▶ **DATA PROVIDED**:
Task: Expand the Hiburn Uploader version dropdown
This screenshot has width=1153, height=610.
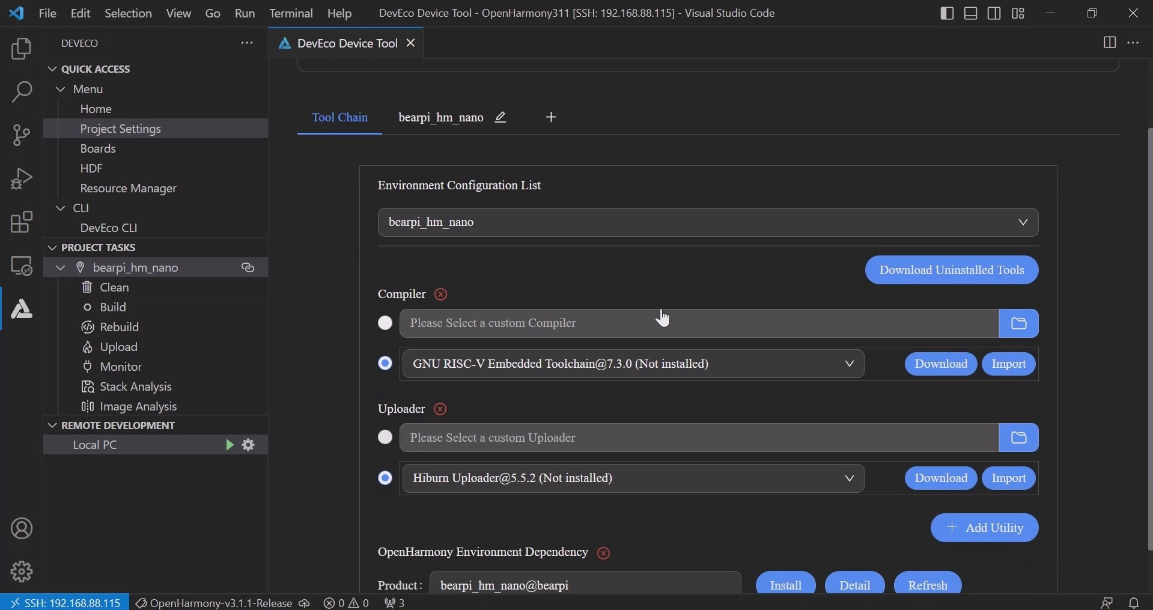Action: [x=633, y=478]
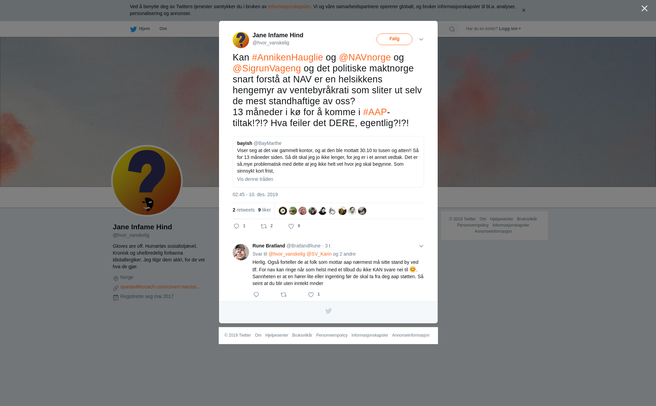This screenshot has width=656, height=406.
Task: Close the tweet overlay with top-right X
Action: (x=644, y=8)
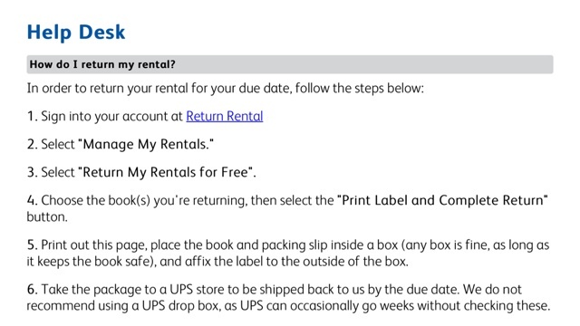Screen dimensions: 580x326
Task: Open the Return Rental link
Action: (x=225, y=116)
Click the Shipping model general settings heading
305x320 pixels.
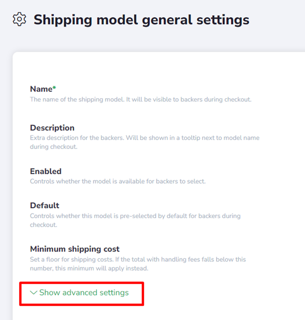click(141, 20)
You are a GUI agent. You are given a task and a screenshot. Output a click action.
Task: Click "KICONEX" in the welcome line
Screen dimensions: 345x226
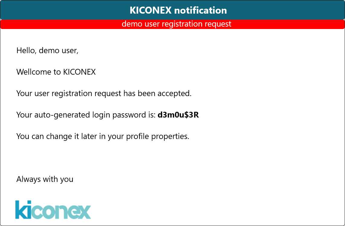pos(79,72)
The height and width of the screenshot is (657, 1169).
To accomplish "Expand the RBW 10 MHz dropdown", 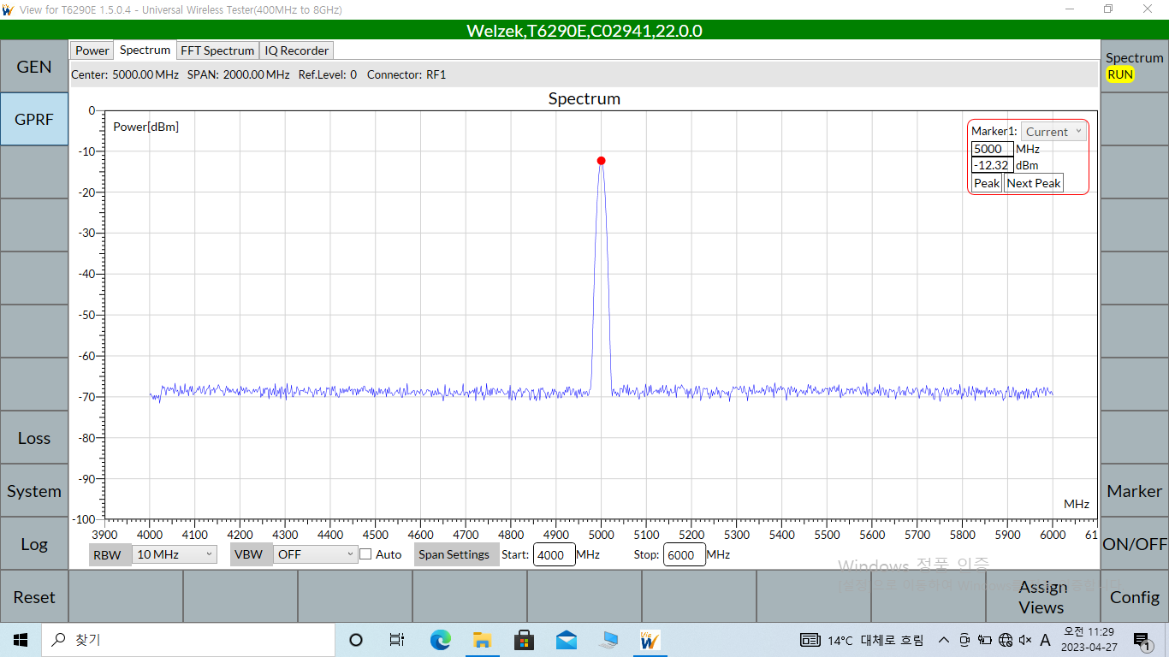I will click(175, 554).
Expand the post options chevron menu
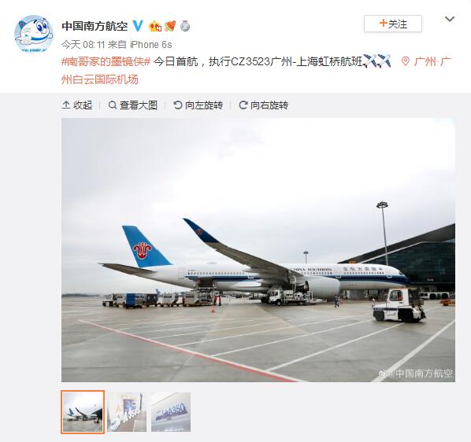Screen dimensions: 471x442 [x=450, y=19]
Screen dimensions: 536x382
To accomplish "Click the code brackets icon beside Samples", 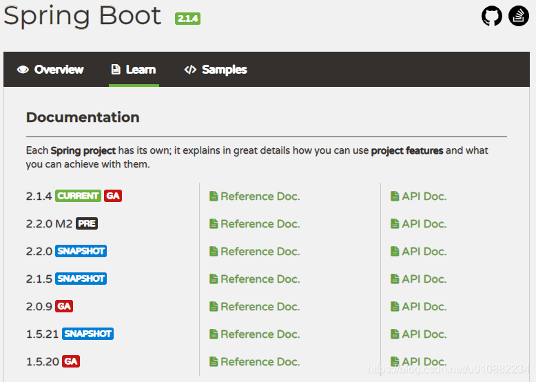I will [190, 70].
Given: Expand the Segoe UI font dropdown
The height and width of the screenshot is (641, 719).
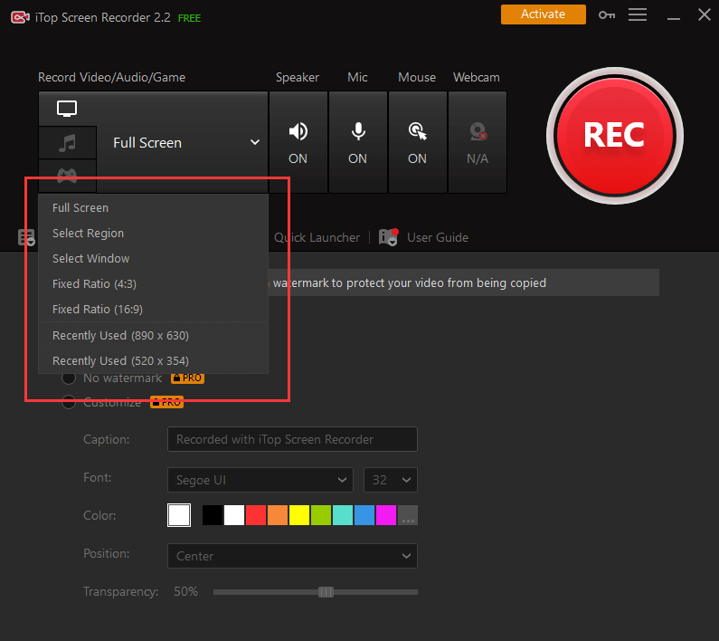Looking at the screenshot, I should pos(260,480).
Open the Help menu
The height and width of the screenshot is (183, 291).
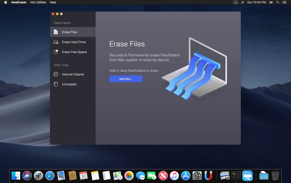click(x=53, y=2)
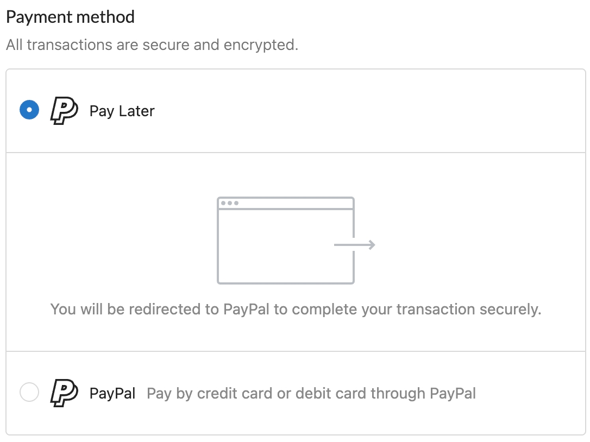Click the "Payment method" heading

[x=70, y=17]
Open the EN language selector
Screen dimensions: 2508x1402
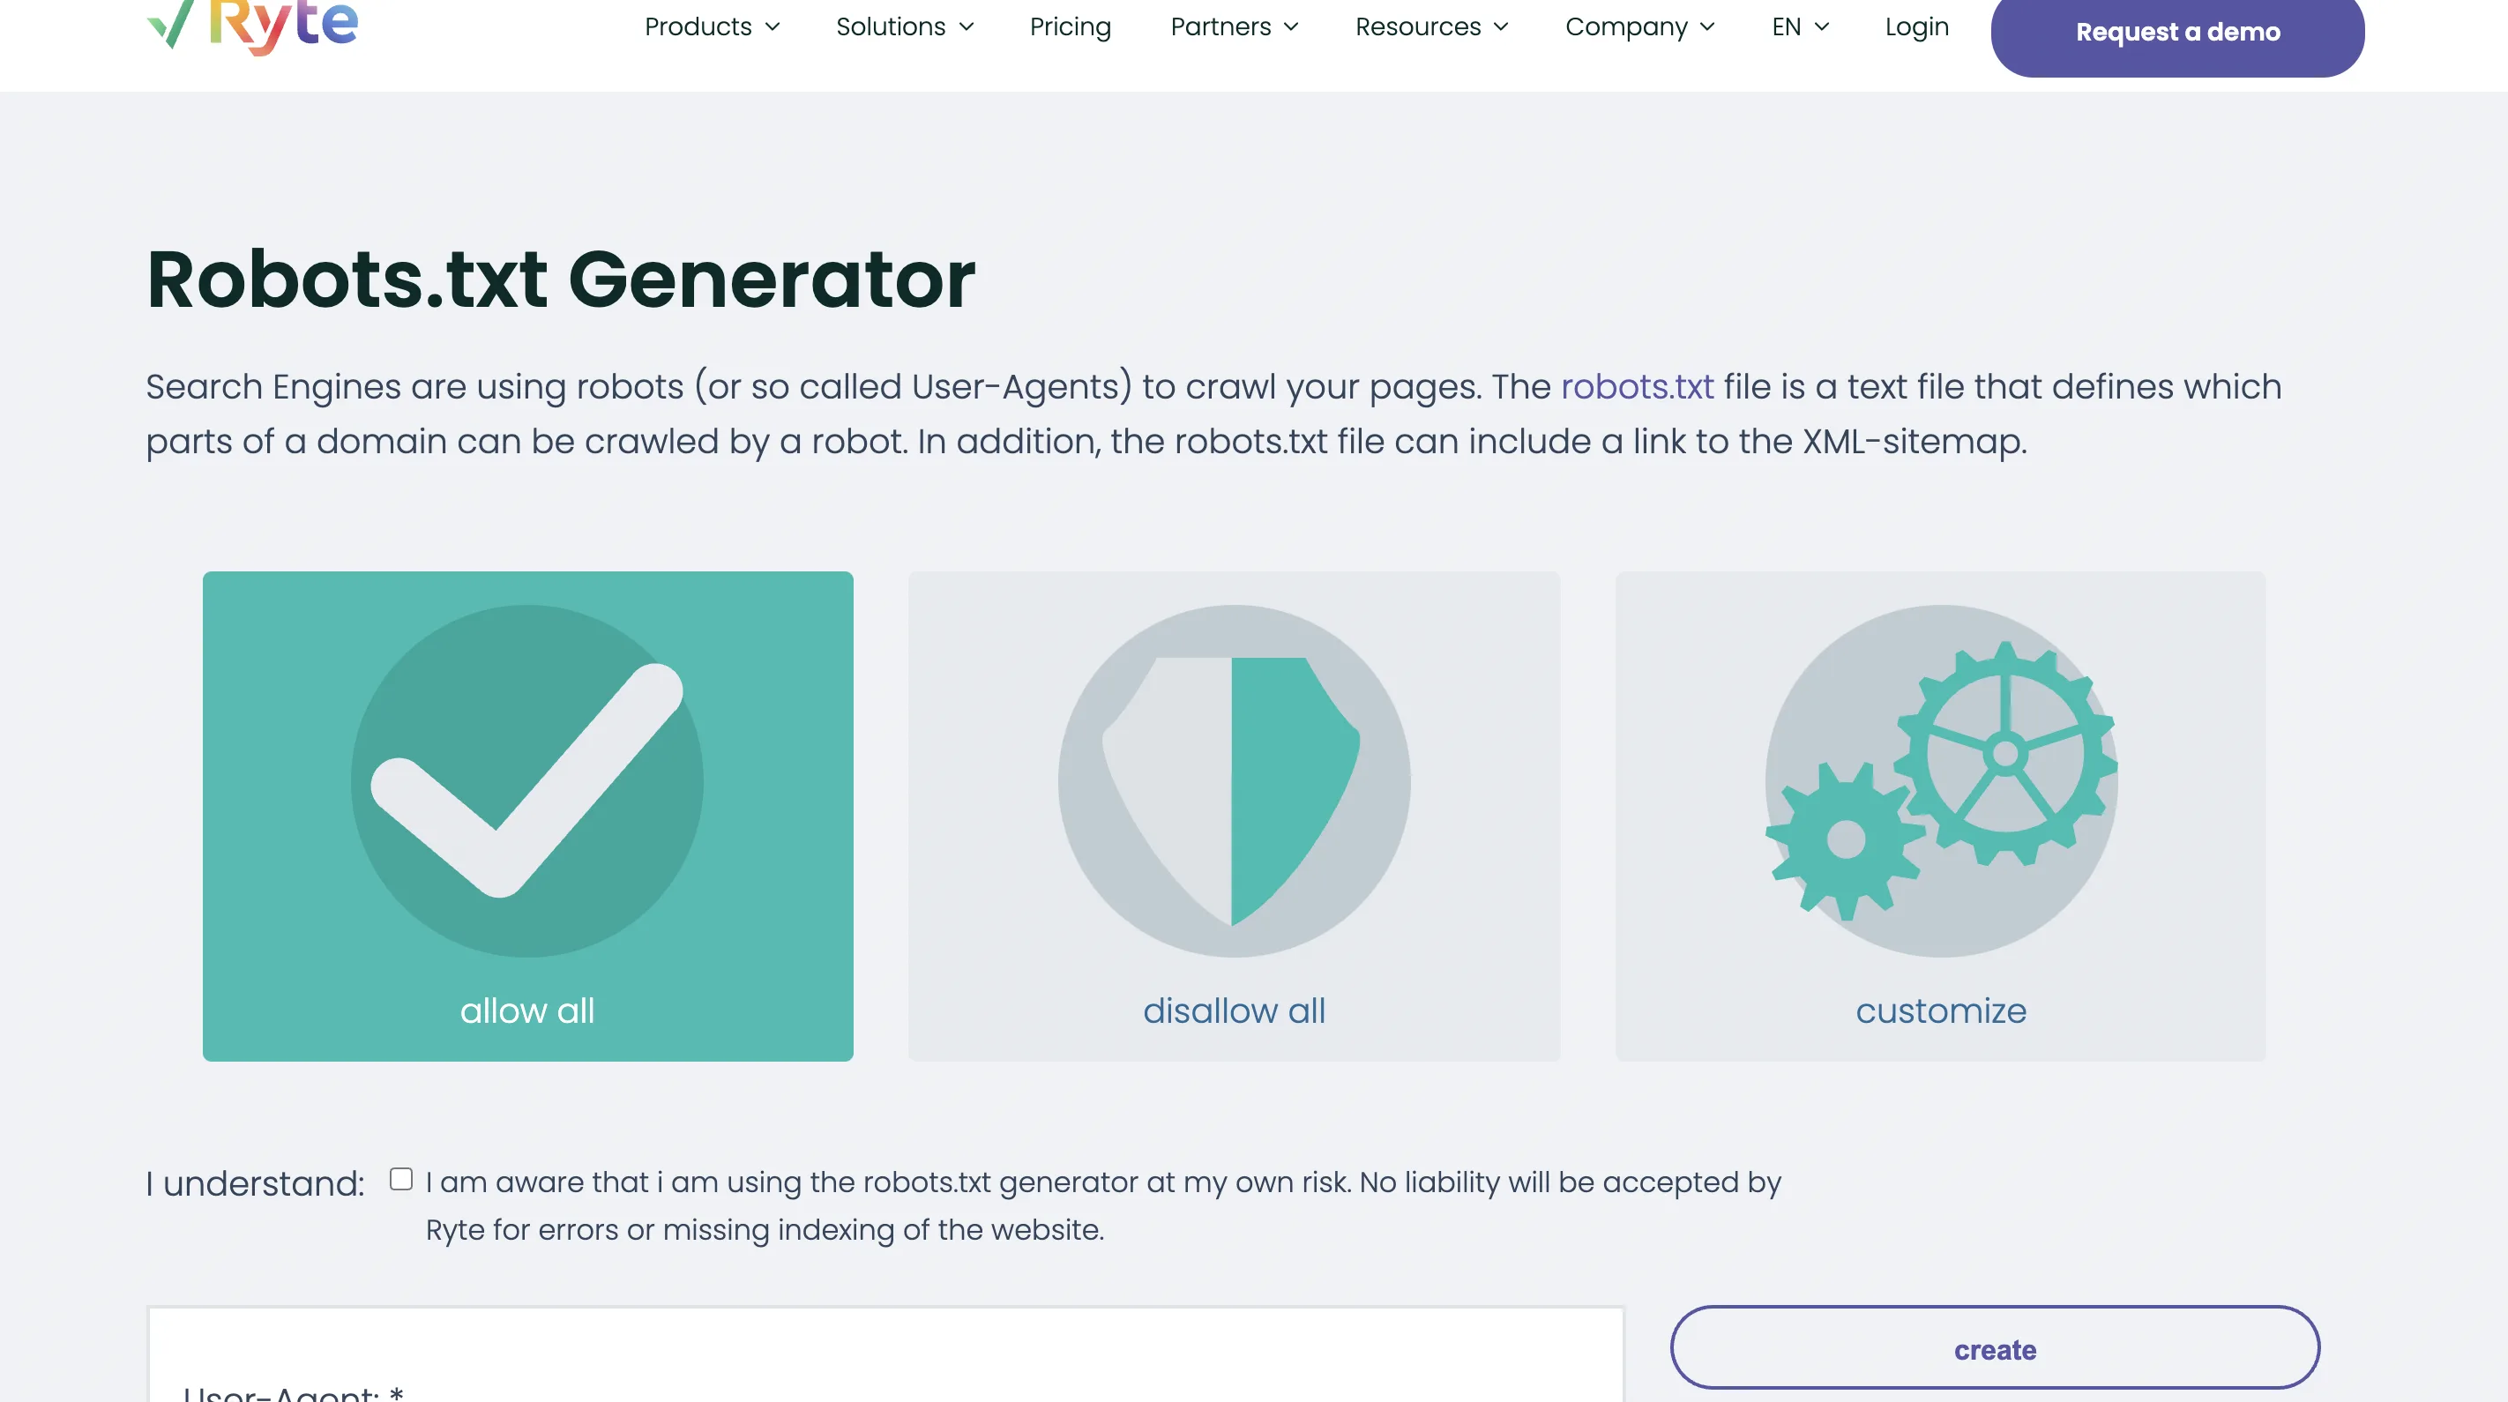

▶ **INSTRUCTIONS FOR THE TASK**: All lines from the one with "The height and width of the screenshot is (641, 719)." through the end of the records above must be reproduced exactly, both ends included, and the pictures must be left out.

▶ **RESPONSE TO THIS EXERCISE**:
The height and width of the screenshot is (641, 719).
Looking at the screenshot, I should pos(260,480).
Open the Help menu
The height and width of the screenshot is (183, 291).
click(x=53, y=2)
Click the "Payment method" heading

[x=70, y=17]
Open the EN language selector
Screen dimensions: 2508x1402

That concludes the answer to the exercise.